Production Example 1
Charge 3447 g of linear alcohol with 12 carbon atoms (Calcoal 2098, Kao) and 5.2 g of potassium hydroxide into an autoclave equipped with a stirrer, temperature controller, and automatic introduction device at 110 ° C and 1.3 kPa. Dehydration was performed for 30 minutes. After dehydration, nitrogen substitution was performed, the temperature was raised to 120 ° C., and 430 g of propylene oxide was charged. After addition reaction and aging at 120 ° C, the mixture was cooled to 80 ° C, and unreacted propylene oxide was removed at 4.0 kPa. Thereafter, 5.6 g of acetic acid was added to the autoclave, and the mixture was stirred at 80 ° C. for 30 minutes and then extracted to obtain an alkoxylate having an average PO addition mole number of 0.4 mol.
The resulting alkoxylate was sulfated in a falling thin film reactor (FFR) using SO ₃ gas. The obtained sulfate was neutralized with an aqueous sodium hydroxide solution to obtain an alkyl ether sulfate composition (sulfate 1).

Production Example 2
In the same manner as in Production Example 1, an alkyl ether sulfate composition having a PO average addition mole number of 5 and an alkyl chain having an average carbon number of 12 was obtained, and this was combined with sodium alkyl sulfate having an average carbon number of 12 [Emar 0, Kao Corporation] was mixed at a molar ratio of 16:84 to obtain an alkyl ether sulfate composition (sulfate 2) having an average PO addition mole number of 0.8. Here, the average number of moles added of propylene oxide was confirmed by the above-described NMR method.

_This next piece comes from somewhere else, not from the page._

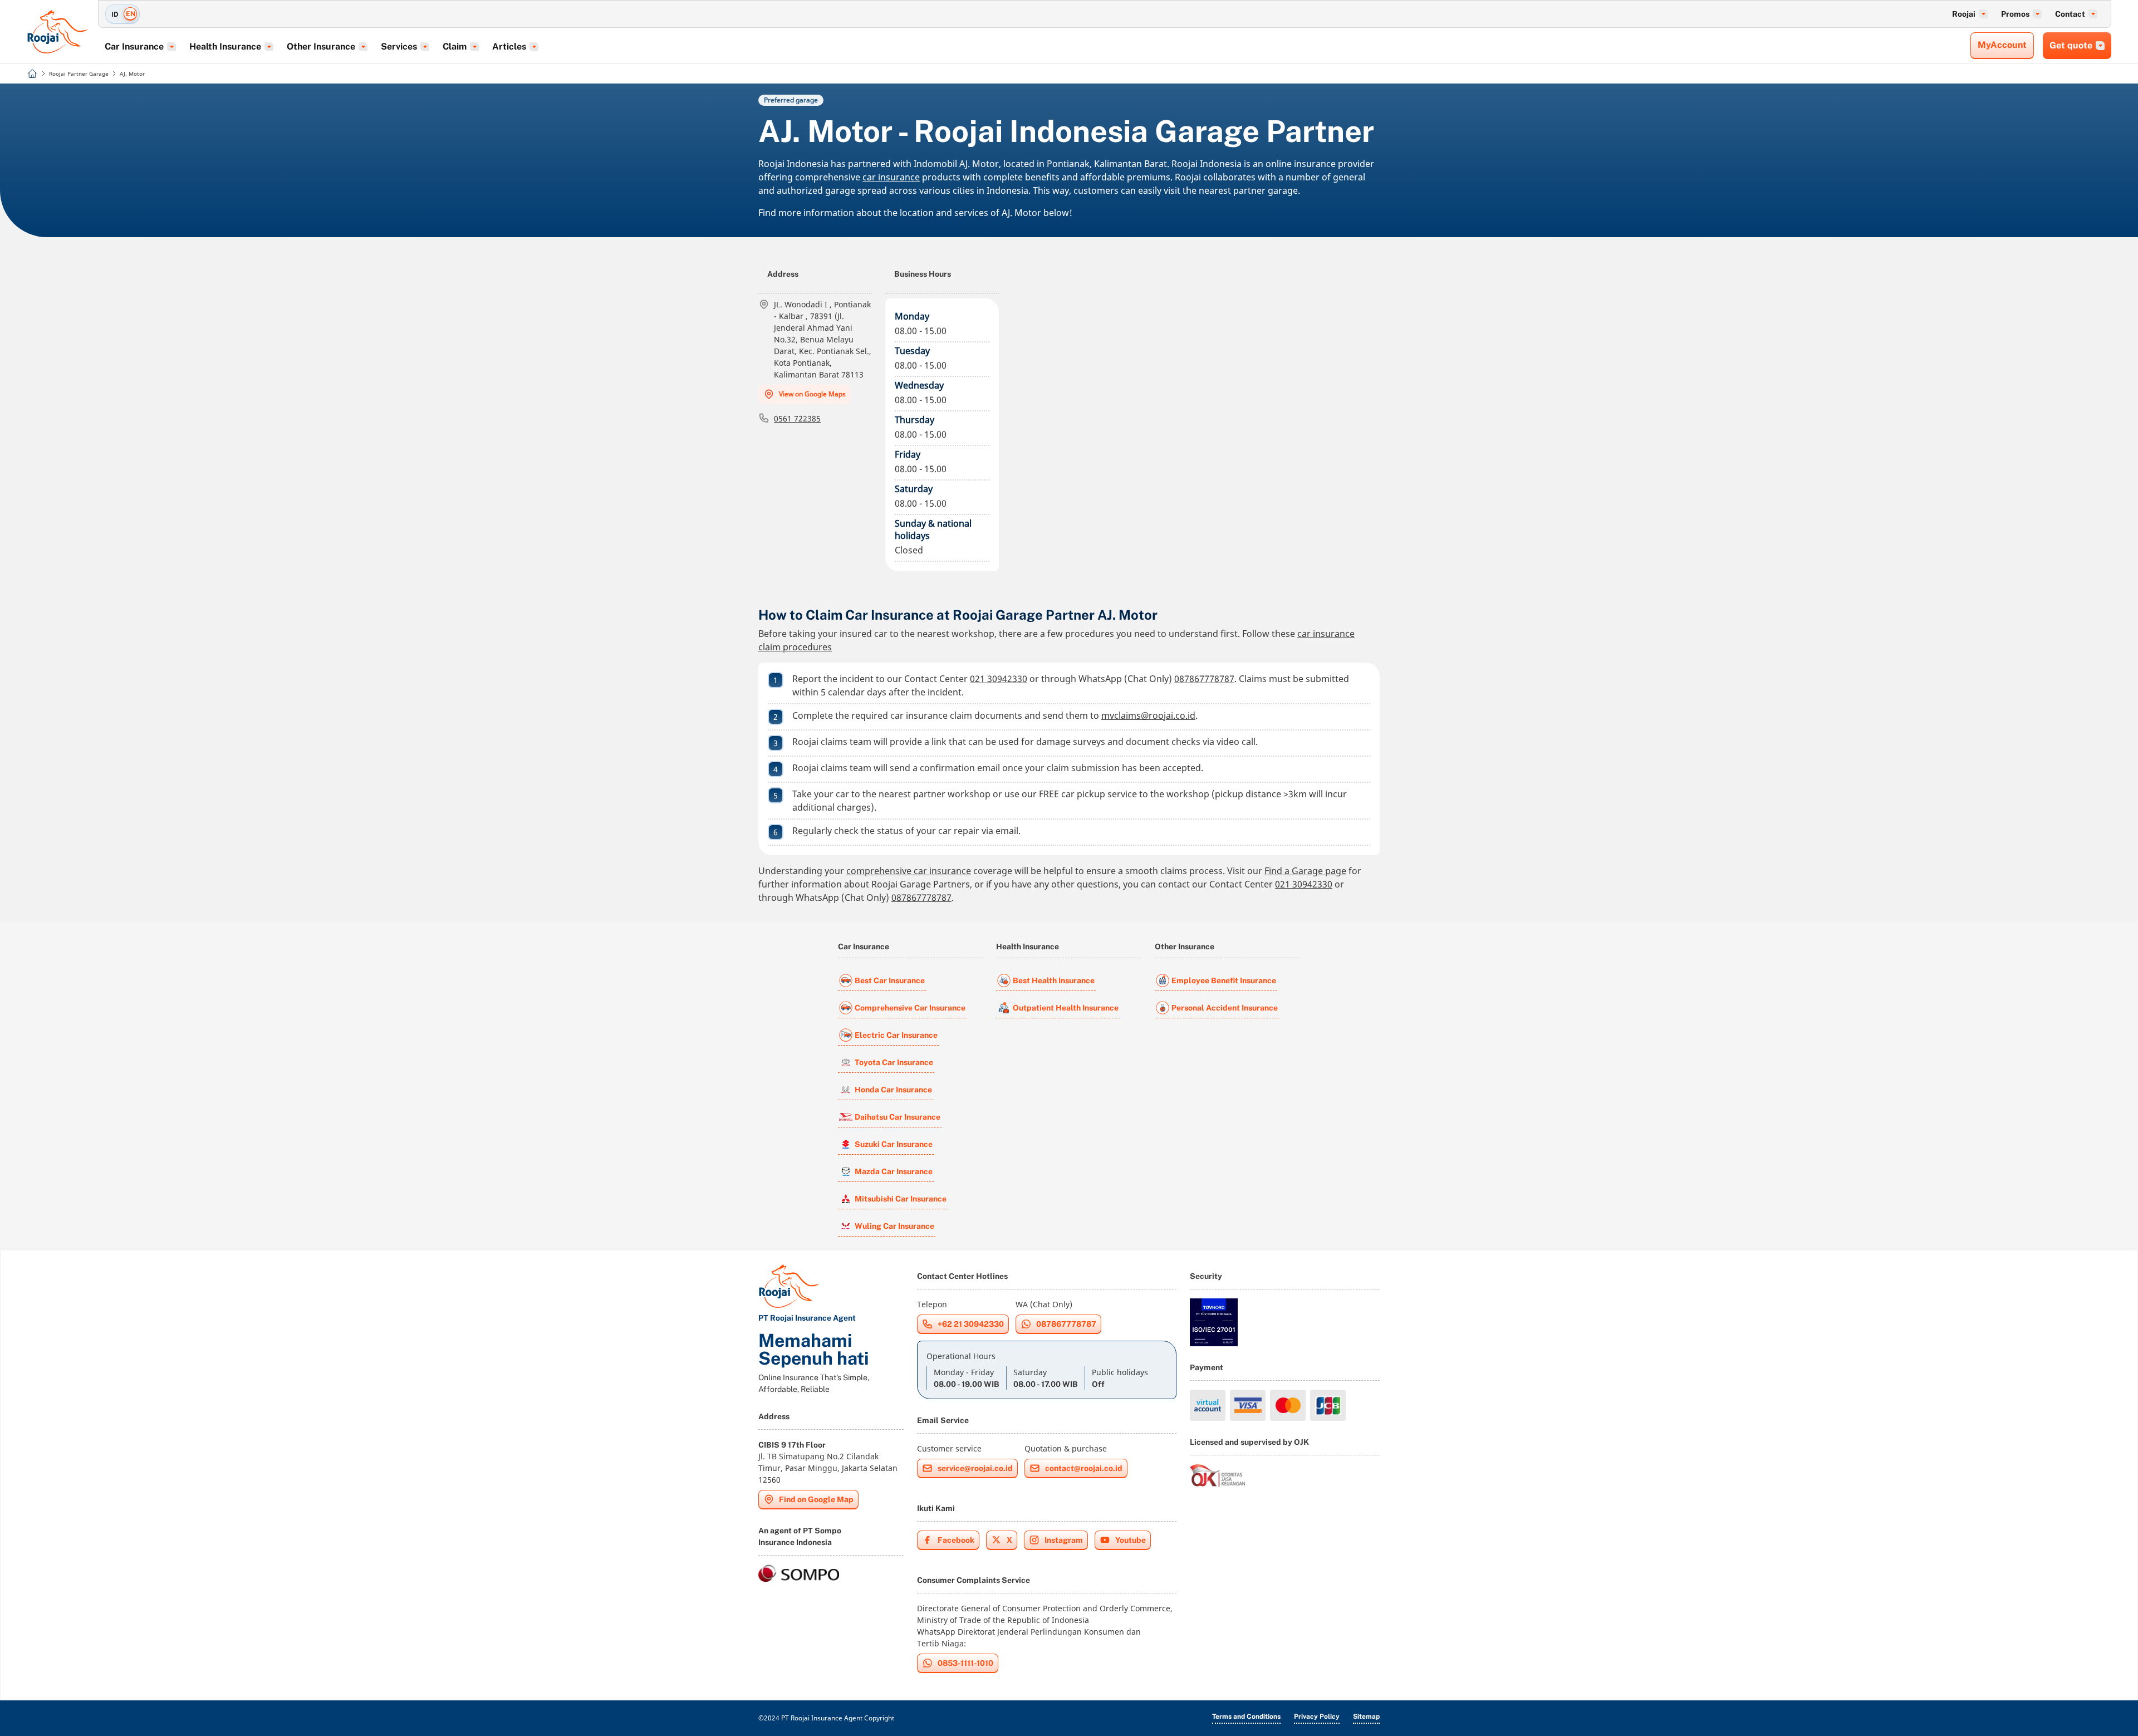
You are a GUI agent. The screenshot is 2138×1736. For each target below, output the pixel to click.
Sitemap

Comparative production example 1
In Production Example 1, ethylene oxide was used instead of propylene oxide, and an alkyl ether sulfate composition (comparative sulfate 1) having an average addition mole number of ethylene oxide of 0.4 and an average alkyl group carbon number of 12 was obtained. .

Comparative production example 2
In the same manner as in Production Example 1, an alkyl ether sulfate composition (Comparative sulfate 2) having an average PO addition mole number of 1.0 mol and an average alkyl group carbon number of 12 was obtained.

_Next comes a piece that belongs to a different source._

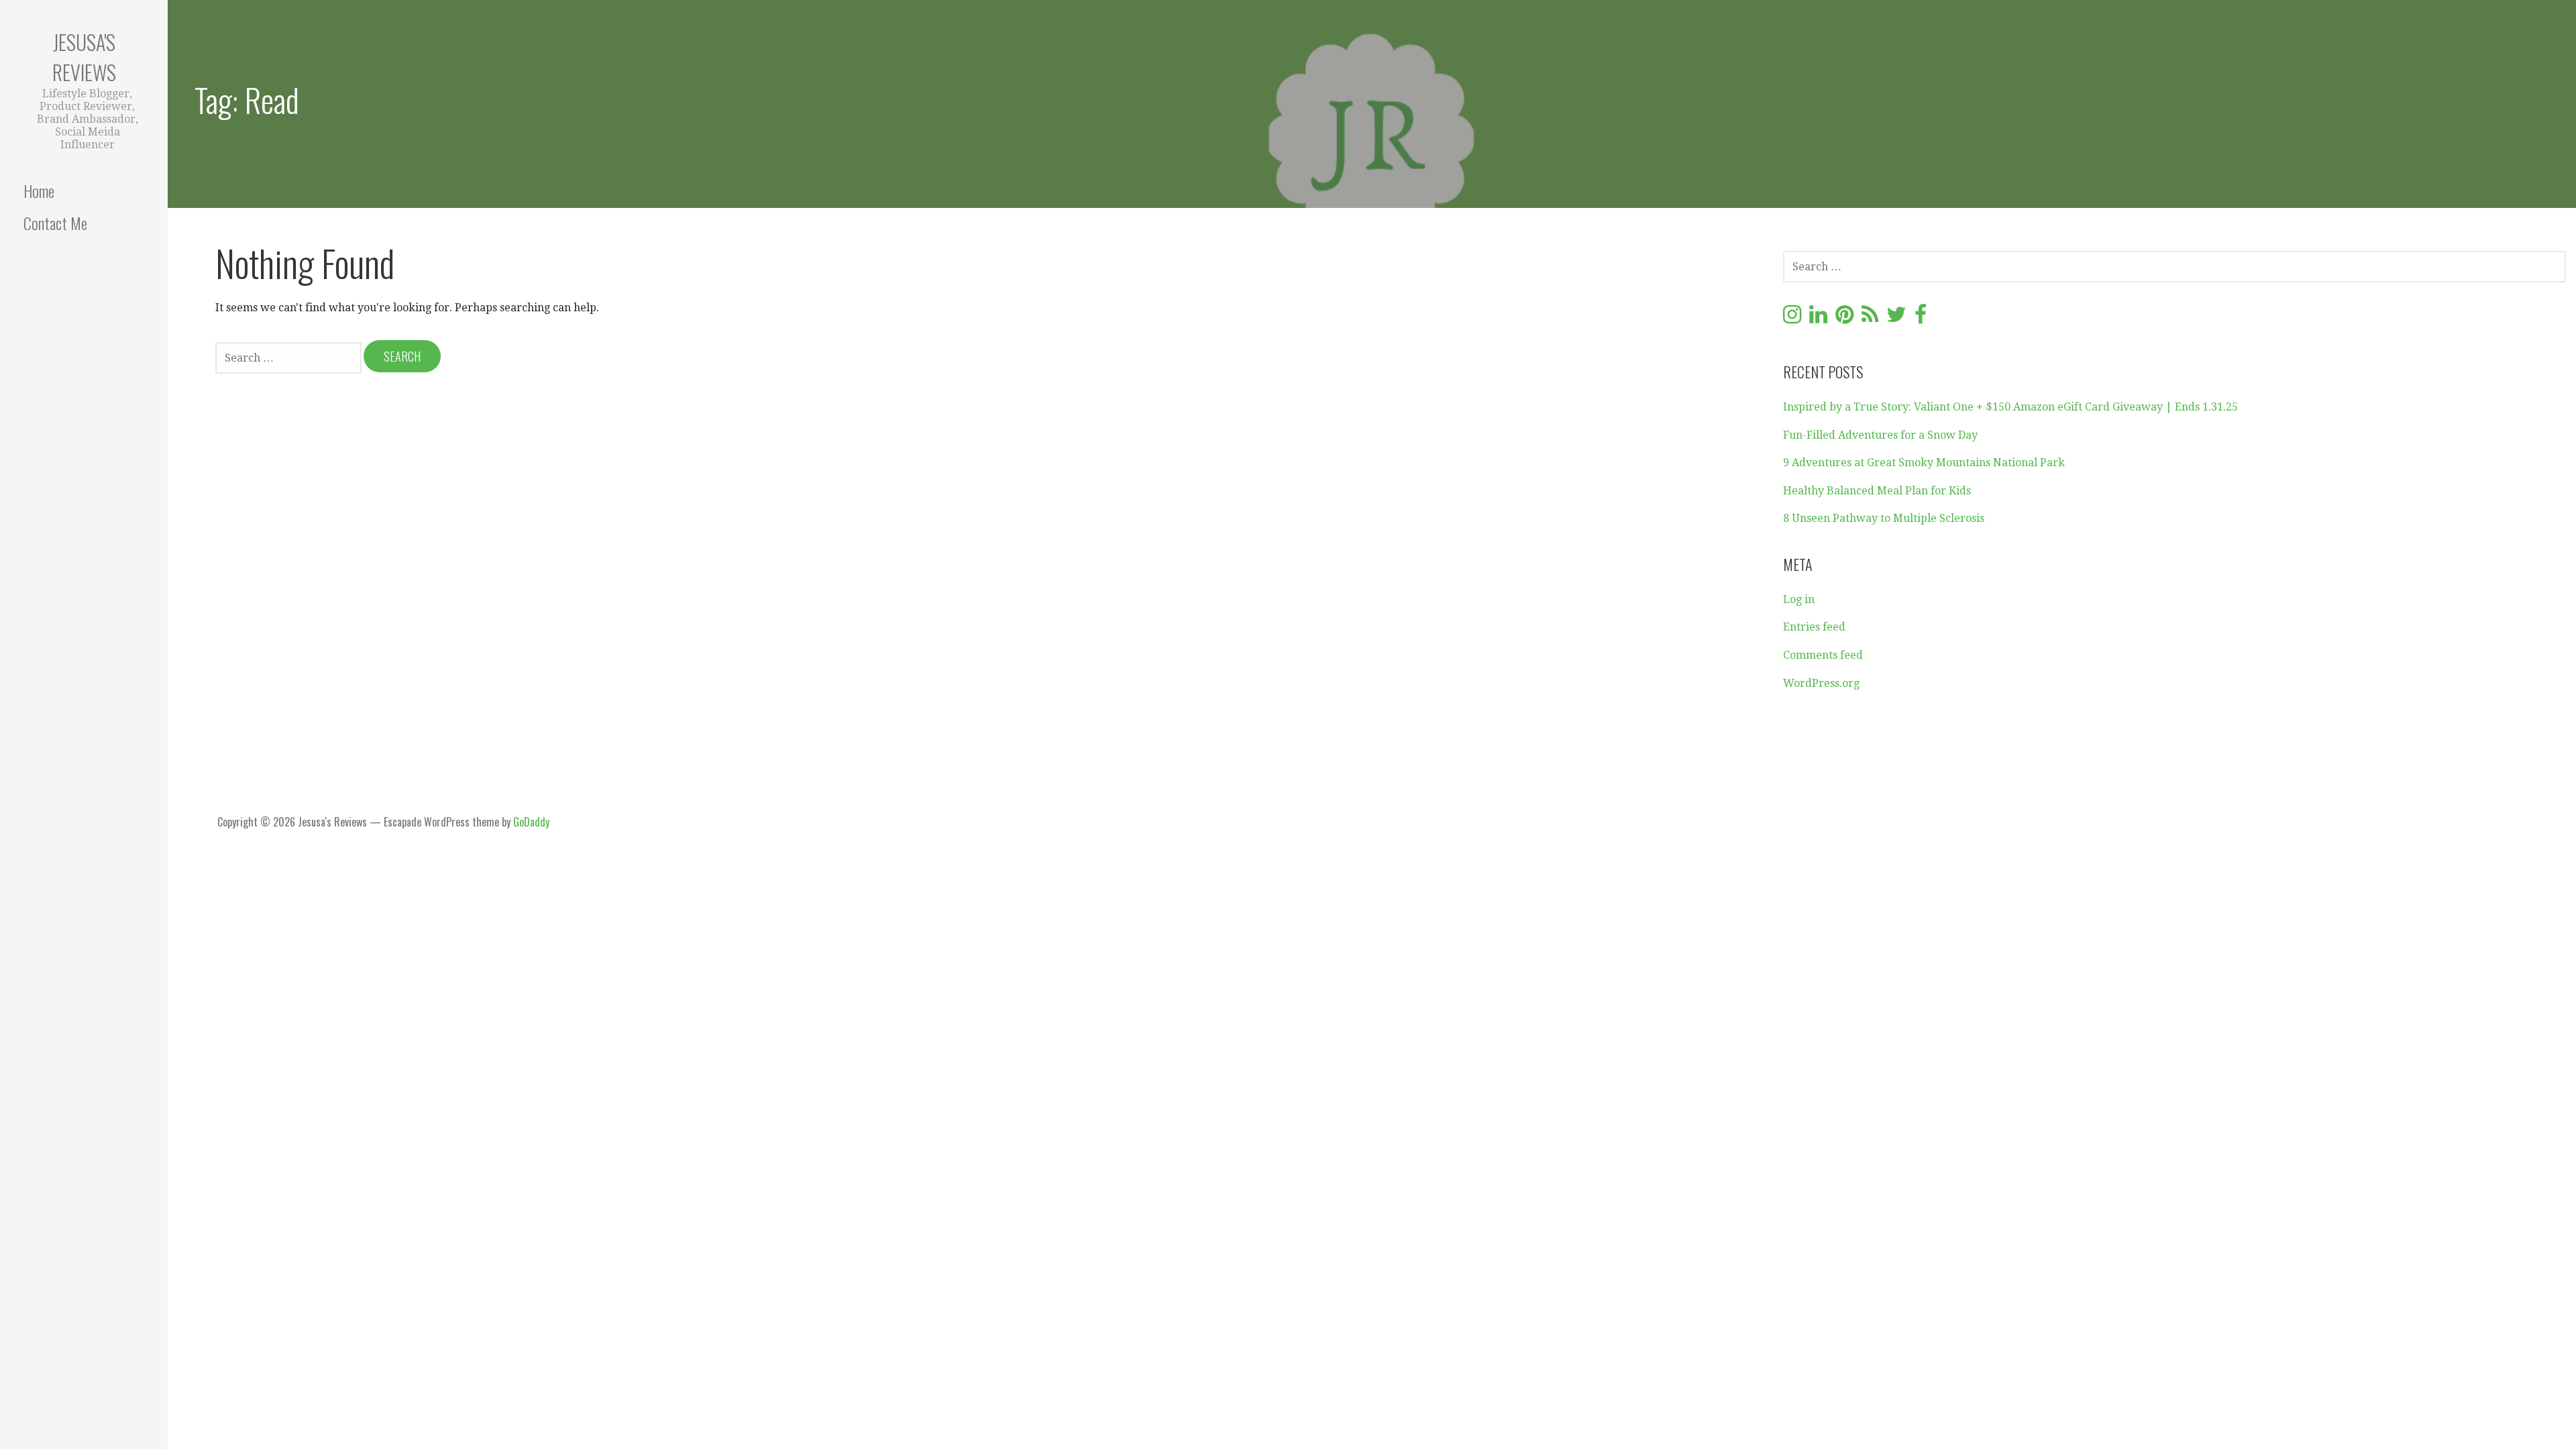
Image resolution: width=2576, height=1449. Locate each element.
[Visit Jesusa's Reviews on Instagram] (1792, 318)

Comparative production example 3
Comparative alkyl sulfate 3 was sodium alkyl sulfate [Emar 0, Kao Co., Ltd.] having an alkyl group with an average carbon number of 12 and no addition of propylene oxide or ethylene oxide.

Examples 1 to 4 and Comparative Examples 1 to 6 (Usage feeling and low temperature stability of the hair cleanser)
The hair cleansing agents shown in Table 1 were prepared, and the speed of foaming at low temperatures, the feeling of slipping at the time of shampooing, the fineness of foam, the feeling of slipping at the time of rinsing, the gloss of hair after drying, unity, and low temperature stability evaluated.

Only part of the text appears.